=== Begin Enclosure ===
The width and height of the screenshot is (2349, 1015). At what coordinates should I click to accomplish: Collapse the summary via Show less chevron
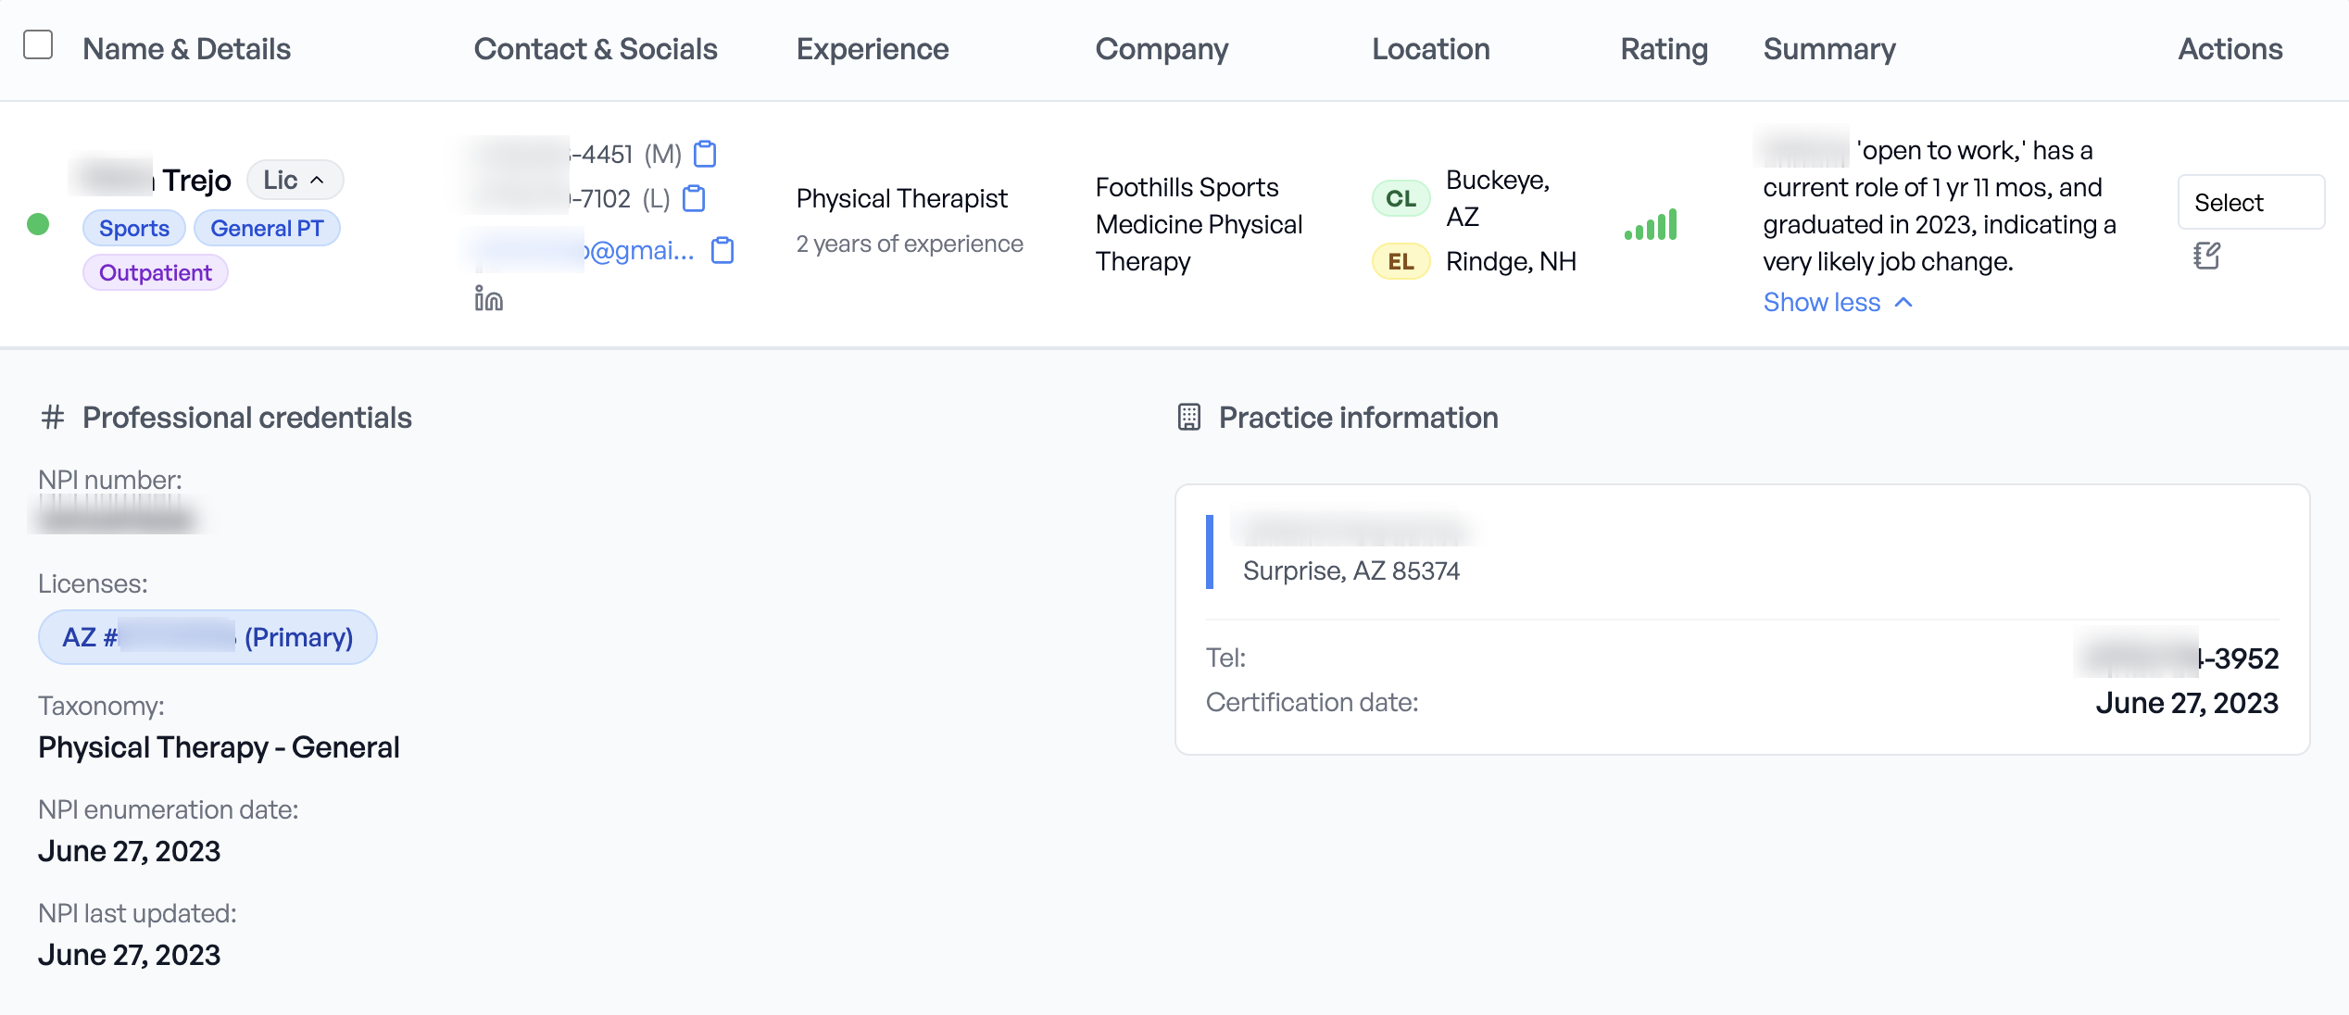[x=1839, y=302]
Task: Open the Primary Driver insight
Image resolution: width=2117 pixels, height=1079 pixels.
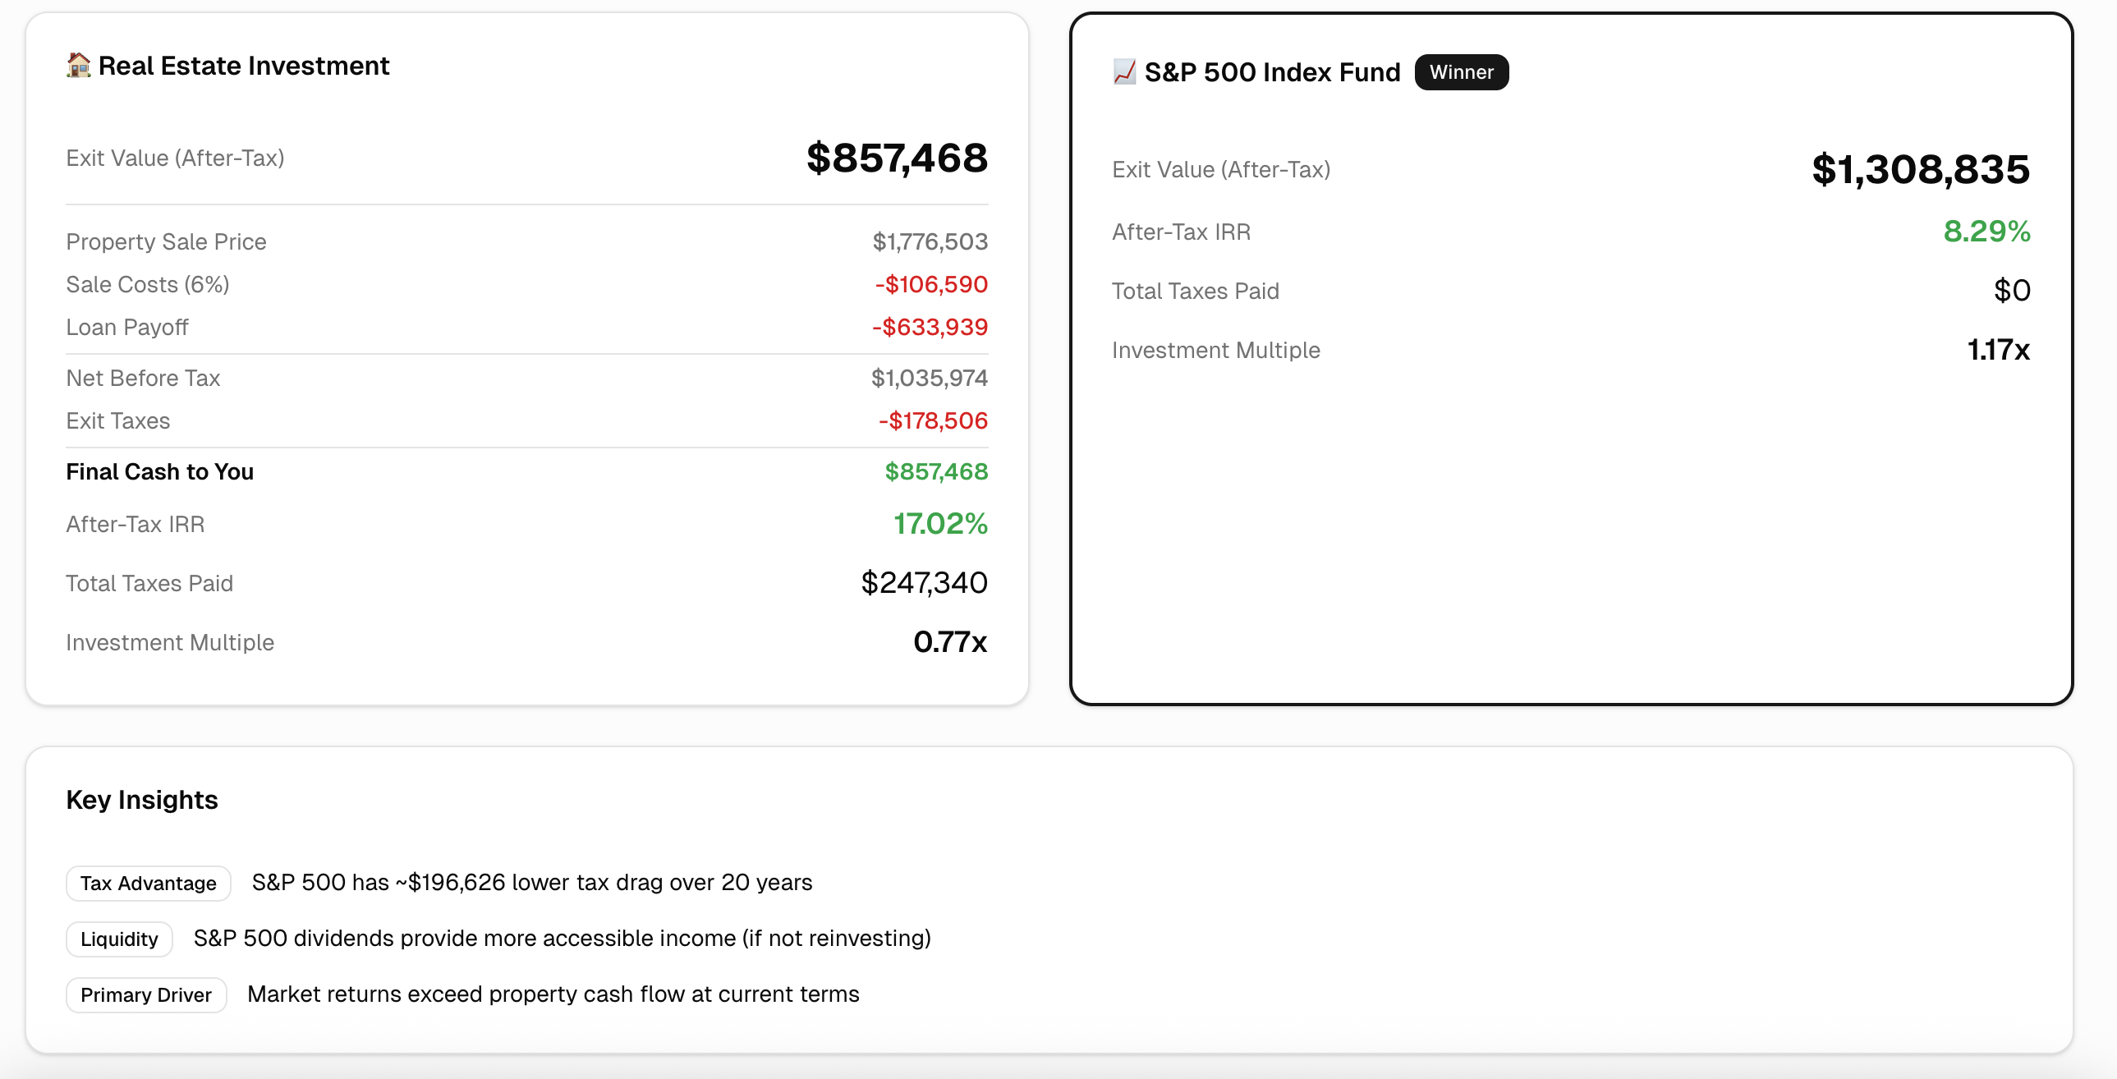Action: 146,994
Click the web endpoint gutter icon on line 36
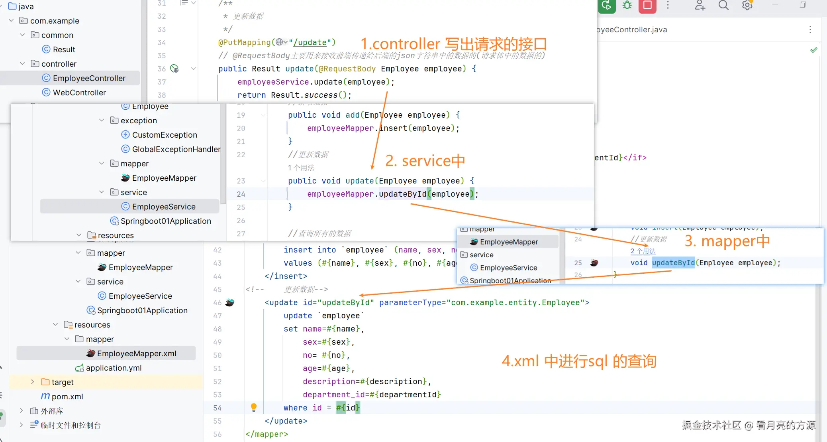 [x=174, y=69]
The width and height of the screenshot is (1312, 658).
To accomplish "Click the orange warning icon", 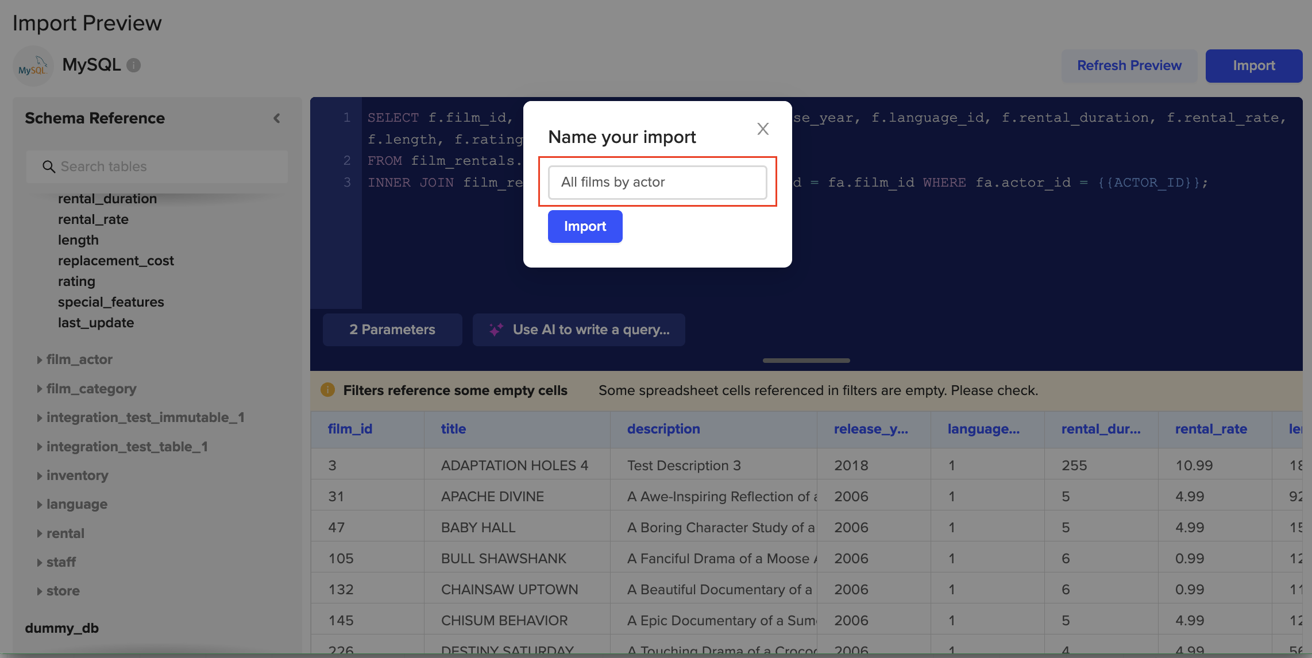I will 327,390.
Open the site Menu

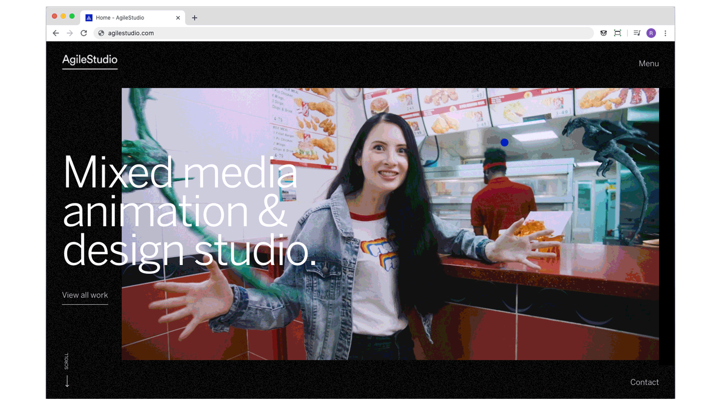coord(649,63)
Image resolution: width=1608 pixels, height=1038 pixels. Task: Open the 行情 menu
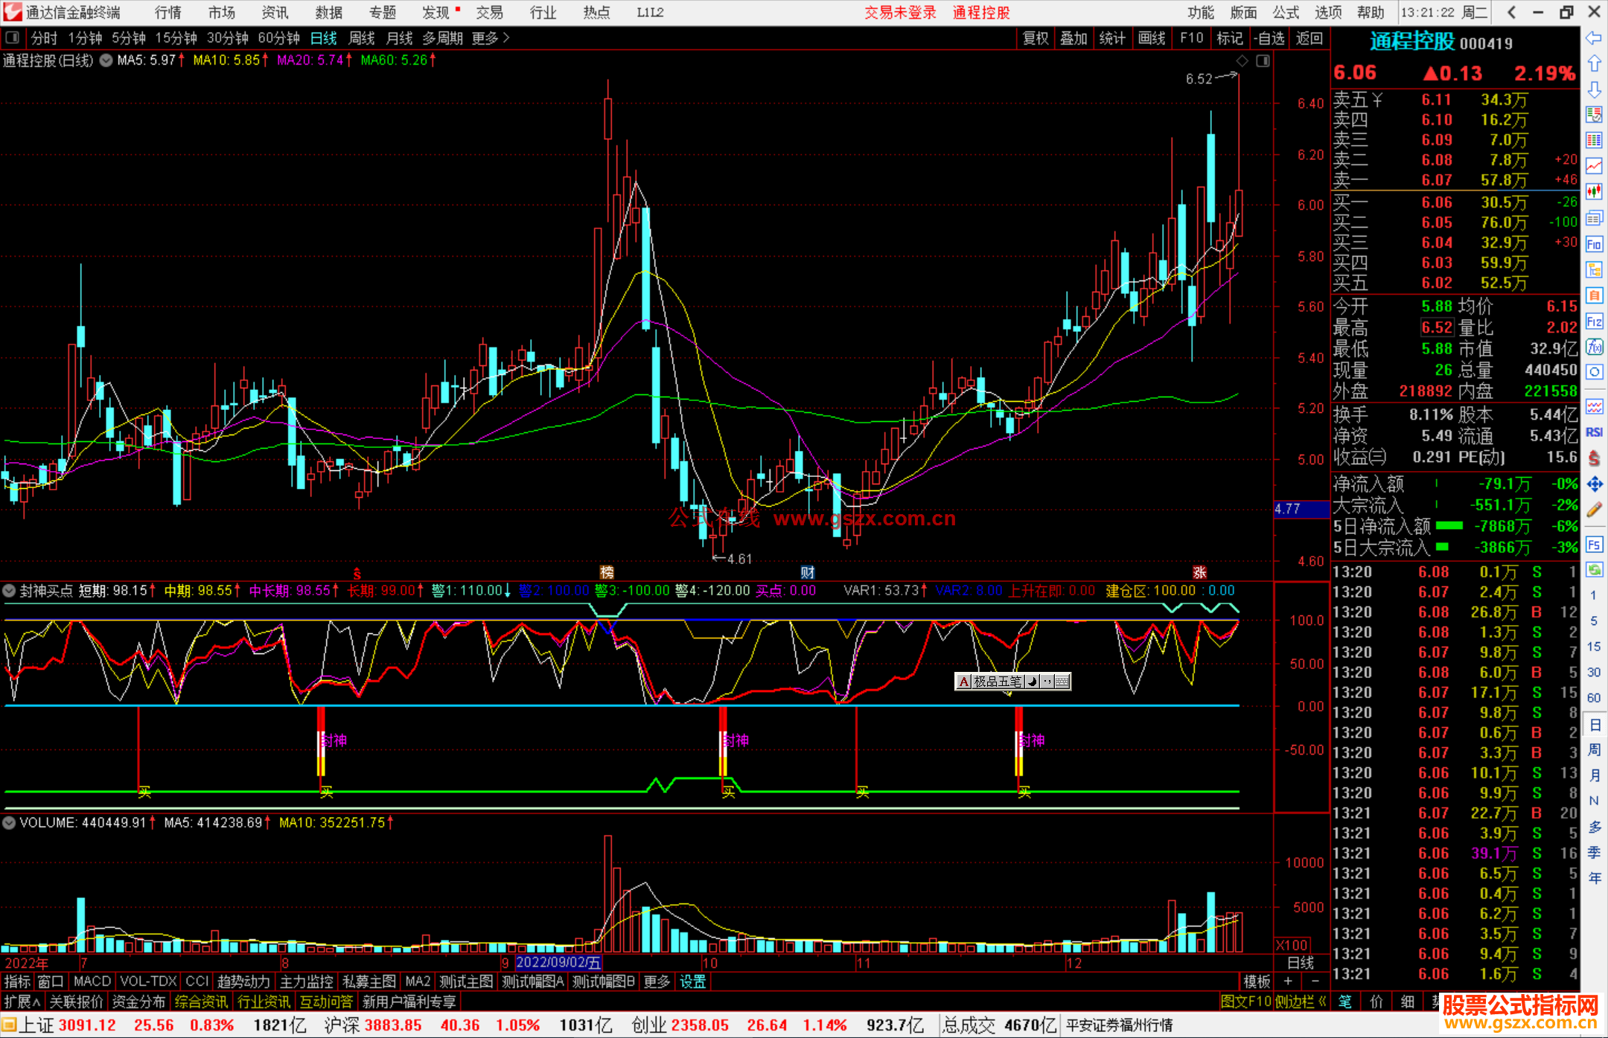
=== End Enclosure ===
Each line above that carries the string "Task" has to be returned.

Task: Open the Primary Driver insight
Image resolution: width=1608 pixels, height=1038 pixels. Task: Open the 行情 menu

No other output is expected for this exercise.